The IP. In today's market, established IP will always be a safer bet than new IP. Shenmue is probably at its highest peak since 1999 right now and easily its most accessible. Even middling sales and returns are safer than a complete unknown, and YsNet have the rights to create all future instalments. There is no easier access to a legendary IP than this, if you want to take a chance on it.
There is, I suppose, an argument against this in all of 110's projects being new IP, but that's because none of that legacy IP are actually available to these developers. They're very much leaning into "Hey, do you like Ninja Gaiden? Well we've got a new game from some of the creators of those games" for Wanted: Dead, though. If they had access to the Ninja Gaiden IP, would they just be making one of those instead? I think so.
The technology. Shenmue IV is a direct sequel and would build on already developed code/assets. Much of that could go out the window with a new IP if it shares absolutely nothing in common with Shenmue. This is another reason why sequels and sister-IP are prevalent and a surer bet than brand new projects, because you're starting from the base of an already shipped game rather than a bunch of concepts and ideas that might not pan out.
Unless you are backed by a huge financial entity willing to take the hit if a totally new project fails, then more often than not you'll see developers looking to salvage and repackage stuff they've already built just to ease the technology burden. AM2 did this with Shenmue and Virtua Fighter. RGG Studio did this with Judgment and Yakuza. FromSoftware does this with Elden Ring/Sekiro/Bloodborne/Dark Souls/Demon Souls. What have YsNet got to hand? Shenmue assets, Shenmue code. There isn't really any point making a riskier not-Shenmue or a half-Shenmue when you could just make... Shenmue.
If you wanted to make some changes, doing them within an established IP space would still carry less inherent risk, which is why you see series gradually changing over time after several instalments.
Even with a blank cheque to create SEGA's next big game in the 1990s, Yu Suzuki decided to make an RPG spin-off of the already established and popular Virtua Fighter. Only relatively late in production did it become a new IP, and even then the VF roots run extremely deep in both its creative and technical composition.
The pitch. Shenmue IV remains the last game we know YsNet were pitching. There's nothing really more to it than that. Even if Deep Silver turned it down, they were free to continue developing it and shop around until someone else bites. We have no indication that they just gave up after the first try, and generally when you're trying to get a project made you hear plenty "No"s until you finally get a "Yes".
Knowing that 110's CEO has a high reverence for Yu Suzuki and Shenmue, and for all the other reasons above, if anybody was going to say yes to YsNet, it would be this guy.
A variable that could upset the whole theory is that YsNet's next game is something smaller and simpler than a Shenmue title.
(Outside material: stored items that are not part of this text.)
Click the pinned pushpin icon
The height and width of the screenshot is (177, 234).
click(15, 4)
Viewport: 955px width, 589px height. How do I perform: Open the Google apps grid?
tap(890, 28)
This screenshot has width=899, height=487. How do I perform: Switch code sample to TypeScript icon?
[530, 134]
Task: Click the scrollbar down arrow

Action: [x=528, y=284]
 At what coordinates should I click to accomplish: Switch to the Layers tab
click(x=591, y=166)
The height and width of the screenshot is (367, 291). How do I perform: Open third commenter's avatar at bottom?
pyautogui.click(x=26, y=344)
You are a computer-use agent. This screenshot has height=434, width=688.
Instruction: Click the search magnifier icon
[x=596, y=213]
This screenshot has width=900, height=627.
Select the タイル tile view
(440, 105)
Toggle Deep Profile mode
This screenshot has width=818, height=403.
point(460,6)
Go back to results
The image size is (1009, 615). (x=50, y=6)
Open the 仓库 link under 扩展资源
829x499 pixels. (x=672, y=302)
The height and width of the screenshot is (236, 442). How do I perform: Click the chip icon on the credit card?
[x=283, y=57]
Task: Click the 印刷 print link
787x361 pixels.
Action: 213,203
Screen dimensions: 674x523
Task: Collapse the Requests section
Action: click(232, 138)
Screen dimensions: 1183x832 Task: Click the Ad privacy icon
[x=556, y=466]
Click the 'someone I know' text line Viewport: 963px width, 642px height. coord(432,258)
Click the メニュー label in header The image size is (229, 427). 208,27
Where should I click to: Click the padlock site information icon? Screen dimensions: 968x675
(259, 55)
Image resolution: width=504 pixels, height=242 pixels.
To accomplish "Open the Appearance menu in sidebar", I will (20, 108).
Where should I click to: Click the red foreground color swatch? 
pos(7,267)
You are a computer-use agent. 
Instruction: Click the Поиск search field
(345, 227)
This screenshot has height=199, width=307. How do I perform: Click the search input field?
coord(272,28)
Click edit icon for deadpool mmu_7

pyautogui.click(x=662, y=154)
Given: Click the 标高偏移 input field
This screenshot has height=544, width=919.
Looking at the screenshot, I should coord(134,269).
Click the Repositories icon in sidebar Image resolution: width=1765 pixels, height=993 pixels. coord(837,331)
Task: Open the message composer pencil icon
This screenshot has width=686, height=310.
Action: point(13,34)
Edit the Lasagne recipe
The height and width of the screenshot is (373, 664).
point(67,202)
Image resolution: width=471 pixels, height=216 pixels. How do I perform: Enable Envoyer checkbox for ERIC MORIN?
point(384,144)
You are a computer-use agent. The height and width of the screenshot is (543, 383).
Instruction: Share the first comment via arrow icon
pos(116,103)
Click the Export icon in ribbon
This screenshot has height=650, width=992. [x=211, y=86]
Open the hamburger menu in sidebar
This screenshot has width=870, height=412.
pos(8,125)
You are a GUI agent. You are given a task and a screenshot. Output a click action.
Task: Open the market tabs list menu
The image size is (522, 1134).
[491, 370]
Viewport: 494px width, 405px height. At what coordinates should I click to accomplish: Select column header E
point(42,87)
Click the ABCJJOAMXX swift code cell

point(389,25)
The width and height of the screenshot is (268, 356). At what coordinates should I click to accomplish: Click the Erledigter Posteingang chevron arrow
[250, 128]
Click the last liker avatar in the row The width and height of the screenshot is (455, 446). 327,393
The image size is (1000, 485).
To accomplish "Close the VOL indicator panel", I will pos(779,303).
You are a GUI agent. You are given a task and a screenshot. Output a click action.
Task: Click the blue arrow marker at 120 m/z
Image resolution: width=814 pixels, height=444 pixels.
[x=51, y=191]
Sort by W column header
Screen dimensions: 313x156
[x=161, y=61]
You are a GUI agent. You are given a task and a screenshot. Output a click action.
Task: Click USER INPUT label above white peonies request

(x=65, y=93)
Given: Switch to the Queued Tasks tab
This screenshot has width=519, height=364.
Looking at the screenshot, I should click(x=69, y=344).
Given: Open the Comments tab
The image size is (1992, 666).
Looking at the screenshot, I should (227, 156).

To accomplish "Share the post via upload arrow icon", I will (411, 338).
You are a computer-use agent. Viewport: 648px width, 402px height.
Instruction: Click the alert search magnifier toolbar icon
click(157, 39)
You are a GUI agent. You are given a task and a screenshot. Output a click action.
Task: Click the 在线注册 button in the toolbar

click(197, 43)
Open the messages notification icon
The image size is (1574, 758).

However the proven expansion of the studio indicates they're going bigger rather than smaller... or are working on two projects, which starts the speculation game all over again. It could also be that Yu doesn't actually want to do another Shenmue, but I find that hard to believe and it doesn't match his actions or words on the subject either.
Similarly, I can't predict the nature of human choice. There's no guarantee either Yu Suzuki or the 110 CEO would do what is "logical" as laid out in this post, but there's little actual incentive to take the curveball approach as I see it. Could be right, could be wrong, but if you walk through the practicalities of game creation, the logistics of financing, and what the publicly stated intentions of Yu Suzuki and the 110 CEO are... it's Shenmue IV.